Doğa, anadır.
Yardır, sevgilidir, arkadaştır, dosttur...
Milyarlarca canlıyı barındırır, kucaklar, sever hepimizi.
Asla ihanet etmek değildir niyeti.
İnanılmaz cömerttir, sizinle mutlu olur, sizinle yaşar.
Doğa yedirir içirir bakar insanoğluna.
Ancak ondan ne istediğimizi bilmeli, doğayla yaşamayı öğrenmeniz gerekir.
Doğal afetlerin nerede, nasıl, hangi durumlarda oluşabileceğini bilmemize rağmen, çoğunda maalesef "Diyarbekir, Allah vekil" duygusuyla hareket ediyoruz.
En net örneği depremler; bilimsel çalışmalar fay hatlarını ortaya çıkarmış, jeofizik, jeoloji uzmanları toprak yapısını netleştirmiş, mühendislerin de oluruyla, en fazla dört katlı bina yapılır raporuna rağmen bir süre sonra beş, altı, on kata çıkmış.
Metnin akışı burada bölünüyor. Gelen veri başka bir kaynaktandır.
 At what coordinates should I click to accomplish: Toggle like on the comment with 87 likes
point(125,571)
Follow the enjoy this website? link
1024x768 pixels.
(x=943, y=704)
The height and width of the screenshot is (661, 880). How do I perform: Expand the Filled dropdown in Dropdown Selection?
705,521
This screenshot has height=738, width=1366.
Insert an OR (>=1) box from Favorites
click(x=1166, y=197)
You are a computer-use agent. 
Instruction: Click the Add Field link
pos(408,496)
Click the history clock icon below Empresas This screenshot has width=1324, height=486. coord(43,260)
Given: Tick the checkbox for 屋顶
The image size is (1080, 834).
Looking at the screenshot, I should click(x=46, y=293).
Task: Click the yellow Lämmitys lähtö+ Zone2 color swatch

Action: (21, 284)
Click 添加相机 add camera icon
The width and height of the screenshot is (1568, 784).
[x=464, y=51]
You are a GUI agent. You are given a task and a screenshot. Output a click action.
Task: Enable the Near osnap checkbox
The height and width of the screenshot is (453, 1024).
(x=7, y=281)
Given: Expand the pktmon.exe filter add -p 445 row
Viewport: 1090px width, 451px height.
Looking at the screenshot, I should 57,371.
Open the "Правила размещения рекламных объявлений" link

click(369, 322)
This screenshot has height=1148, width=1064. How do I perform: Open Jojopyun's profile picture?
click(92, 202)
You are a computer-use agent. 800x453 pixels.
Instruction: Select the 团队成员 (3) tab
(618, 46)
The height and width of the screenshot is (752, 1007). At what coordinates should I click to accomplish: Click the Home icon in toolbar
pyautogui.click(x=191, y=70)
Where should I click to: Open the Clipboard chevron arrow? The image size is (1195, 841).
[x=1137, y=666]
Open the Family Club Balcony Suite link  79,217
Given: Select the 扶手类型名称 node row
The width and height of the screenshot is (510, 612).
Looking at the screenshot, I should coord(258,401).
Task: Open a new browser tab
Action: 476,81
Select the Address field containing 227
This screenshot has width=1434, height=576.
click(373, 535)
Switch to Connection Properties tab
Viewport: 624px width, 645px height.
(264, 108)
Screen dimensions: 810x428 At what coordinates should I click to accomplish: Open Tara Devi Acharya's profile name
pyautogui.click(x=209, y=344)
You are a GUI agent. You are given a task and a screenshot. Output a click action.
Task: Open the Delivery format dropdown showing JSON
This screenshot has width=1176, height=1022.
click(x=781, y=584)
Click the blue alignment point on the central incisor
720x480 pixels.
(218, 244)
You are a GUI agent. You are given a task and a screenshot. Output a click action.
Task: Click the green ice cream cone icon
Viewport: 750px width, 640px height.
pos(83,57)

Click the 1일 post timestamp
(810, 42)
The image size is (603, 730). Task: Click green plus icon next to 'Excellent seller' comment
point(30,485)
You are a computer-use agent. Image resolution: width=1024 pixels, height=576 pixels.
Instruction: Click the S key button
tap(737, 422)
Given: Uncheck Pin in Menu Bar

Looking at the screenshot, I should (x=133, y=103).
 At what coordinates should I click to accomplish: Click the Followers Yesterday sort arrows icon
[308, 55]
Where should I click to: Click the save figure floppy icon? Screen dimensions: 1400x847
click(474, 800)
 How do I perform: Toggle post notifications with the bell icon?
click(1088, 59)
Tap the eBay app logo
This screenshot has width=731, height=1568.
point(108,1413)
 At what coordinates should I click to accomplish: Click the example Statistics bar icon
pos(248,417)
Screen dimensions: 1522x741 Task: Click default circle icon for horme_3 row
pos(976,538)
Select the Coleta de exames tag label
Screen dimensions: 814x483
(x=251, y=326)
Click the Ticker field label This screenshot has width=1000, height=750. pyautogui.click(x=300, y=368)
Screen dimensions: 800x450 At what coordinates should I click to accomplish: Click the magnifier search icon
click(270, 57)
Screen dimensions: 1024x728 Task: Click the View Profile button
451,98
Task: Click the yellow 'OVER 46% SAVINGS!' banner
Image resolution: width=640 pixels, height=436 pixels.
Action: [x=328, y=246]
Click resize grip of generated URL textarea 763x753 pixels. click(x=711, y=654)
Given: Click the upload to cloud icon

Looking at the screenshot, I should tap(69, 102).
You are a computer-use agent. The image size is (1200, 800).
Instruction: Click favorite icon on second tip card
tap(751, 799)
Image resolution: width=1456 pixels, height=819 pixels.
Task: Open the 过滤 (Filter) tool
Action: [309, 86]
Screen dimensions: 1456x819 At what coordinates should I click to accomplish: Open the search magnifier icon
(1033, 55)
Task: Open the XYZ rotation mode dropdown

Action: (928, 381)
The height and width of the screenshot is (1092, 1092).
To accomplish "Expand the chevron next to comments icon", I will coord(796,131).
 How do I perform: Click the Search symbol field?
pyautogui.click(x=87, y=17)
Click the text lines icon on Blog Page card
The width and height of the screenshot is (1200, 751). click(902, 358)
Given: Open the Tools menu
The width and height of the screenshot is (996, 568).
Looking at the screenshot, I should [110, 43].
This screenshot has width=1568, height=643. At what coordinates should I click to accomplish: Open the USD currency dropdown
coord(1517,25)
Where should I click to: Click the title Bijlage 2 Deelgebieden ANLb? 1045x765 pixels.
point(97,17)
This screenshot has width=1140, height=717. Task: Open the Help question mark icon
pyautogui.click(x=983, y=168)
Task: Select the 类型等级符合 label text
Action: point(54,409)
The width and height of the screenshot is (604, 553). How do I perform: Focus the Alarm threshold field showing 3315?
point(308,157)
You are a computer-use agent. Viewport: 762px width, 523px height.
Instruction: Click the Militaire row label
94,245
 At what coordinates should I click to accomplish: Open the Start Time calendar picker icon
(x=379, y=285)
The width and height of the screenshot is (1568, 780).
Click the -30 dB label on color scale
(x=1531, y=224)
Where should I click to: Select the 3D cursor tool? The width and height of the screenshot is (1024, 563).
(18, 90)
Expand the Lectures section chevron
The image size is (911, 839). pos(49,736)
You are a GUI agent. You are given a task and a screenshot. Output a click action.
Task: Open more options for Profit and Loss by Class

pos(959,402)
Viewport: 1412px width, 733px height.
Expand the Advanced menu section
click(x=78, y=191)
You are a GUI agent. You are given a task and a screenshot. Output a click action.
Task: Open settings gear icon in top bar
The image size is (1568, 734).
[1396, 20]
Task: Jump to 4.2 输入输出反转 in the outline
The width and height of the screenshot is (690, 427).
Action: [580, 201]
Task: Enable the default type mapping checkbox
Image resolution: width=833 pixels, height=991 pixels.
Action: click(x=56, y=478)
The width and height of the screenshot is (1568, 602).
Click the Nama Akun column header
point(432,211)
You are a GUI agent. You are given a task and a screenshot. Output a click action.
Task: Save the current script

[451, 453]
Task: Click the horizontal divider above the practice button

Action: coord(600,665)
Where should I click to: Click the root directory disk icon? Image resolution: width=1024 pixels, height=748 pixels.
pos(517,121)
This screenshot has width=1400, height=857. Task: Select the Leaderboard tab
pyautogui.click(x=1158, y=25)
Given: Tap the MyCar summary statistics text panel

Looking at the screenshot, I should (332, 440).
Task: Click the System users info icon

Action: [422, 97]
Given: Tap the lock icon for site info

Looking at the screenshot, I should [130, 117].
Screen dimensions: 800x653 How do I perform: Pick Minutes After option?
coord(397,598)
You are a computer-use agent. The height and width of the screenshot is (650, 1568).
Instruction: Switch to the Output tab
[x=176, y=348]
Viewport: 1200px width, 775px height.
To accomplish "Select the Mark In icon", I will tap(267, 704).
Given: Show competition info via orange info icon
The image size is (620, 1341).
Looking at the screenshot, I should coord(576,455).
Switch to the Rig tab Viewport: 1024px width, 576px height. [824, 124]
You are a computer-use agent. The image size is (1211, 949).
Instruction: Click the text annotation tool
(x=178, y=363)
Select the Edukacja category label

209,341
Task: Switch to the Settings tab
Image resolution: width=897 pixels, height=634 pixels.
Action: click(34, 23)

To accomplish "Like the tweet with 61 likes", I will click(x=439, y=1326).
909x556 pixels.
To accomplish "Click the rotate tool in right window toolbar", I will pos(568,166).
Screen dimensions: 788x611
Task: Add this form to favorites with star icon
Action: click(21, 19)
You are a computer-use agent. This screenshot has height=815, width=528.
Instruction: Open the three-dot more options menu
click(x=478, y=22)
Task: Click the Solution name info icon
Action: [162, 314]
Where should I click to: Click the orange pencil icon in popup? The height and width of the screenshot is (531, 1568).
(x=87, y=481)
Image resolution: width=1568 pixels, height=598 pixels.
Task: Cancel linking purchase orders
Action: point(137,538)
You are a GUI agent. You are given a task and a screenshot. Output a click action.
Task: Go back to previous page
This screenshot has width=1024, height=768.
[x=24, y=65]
Her şeye rağmen meydan okurcasına su yatağına dikilen konutlar…
Sonuç: Takdir-i İlahi!
ALLAH SİZE AKLI BOŞUNA MI VERDİ?
22 Aralık 1914 Doksan üç Harbi'nde kaybettiğimiz Kars, Ardahan, Artvin'i geri almak için Enver Paşa komutasındaki 80 bin askerimiz donarak şehit olmuştu Sarıkamış'ta.
Bugünlerde bir kez daha yaşadık Van'daki çığ felaketiyle Sarıkamış'ı.
Birinci çığı anladık da ikincisi acılar ötesi.
Arkadaşları çığ altında askerimizin yere çökmüş hali kahretti hepimizi.
1992'de Şırnak Görmeç köyü Jandarma Komutanlığı'na çığ düşer, 91 asker, 60 köylü; 25 Ocak 2009'da Gümüşhane'de 11 dağcı yine çığ sebebiyle hayatını kaybeder.
Uzmanlar tedbirleri konuşurken, Türkiye'nin kabul görmüş çığ riskiyle ilgili bir haritası olmadığını söylüyor.
Daha bir facianın oluş nedenini öğrenemeden Sabiha Gökçen'deki uçak kazası.
Kule uyarır; bir önceki pilotlar pisti pas geçti, zemin kötü, rüzgar ciddi sıkıntı...
Havacılıkta önce uçuş emniyeti sonra ticaret gelir desek de pilot ne hikmetse kuleyi es geçer.
Ders alacağımız çokça örnek var yaşantımızda diye düşünüyorum.
Şu son günlerde yaşadığımız acılar var ya…
Bilemiyorum hangi birisine yansak ki…
Bir daha yaşamamak dileğiyle hayatını kaybedenlere Allah'tan Rahmet
Yaralılarımıza şifa diliyorum.
KULLANAMADIĞIN AKIL SANA YÜK; ÖĞRENMEDİĞİN İLİM DERTTİR!